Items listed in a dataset

□ □ □ □

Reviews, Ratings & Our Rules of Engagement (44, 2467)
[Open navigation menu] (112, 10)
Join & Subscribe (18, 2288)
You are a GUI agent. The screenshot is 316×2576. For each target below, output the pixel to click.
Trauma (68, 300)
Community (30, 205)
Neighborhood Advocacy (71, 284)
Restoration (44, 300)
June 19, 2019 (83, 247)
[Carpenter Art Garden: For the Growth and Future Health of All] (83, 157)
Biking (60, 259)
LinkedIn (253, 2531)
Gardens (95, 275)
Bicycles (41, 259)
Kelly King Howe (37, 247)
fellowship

□ □ □ □

Write out each entry once more, exactly as it was given.

YOUR SOLUTION:
Reviews, Ratings & Our Rules of Engagement (44, 2467)
[Open navigation menu] (112, 10)
Join & Subscribe (18, 2288)
You are a GUI agent. The screenshot is 316×2576. For each target below, output the pixel to click.
Trauma (68, 300)
Community (30, 205)
Neighborhood Advocacy (71, 284)
Restoration (44, 300)
June 19, 2019 (83, 247)
[Carpenter Art Garden: For the Growth and Future Health of All] (83, 157)
Biking (60, 259)
LinkedIn (253, 2531)
Gardens (95, 275)
Bicycles (41, 259)
Kelly King Howe (37, 247)
fellowship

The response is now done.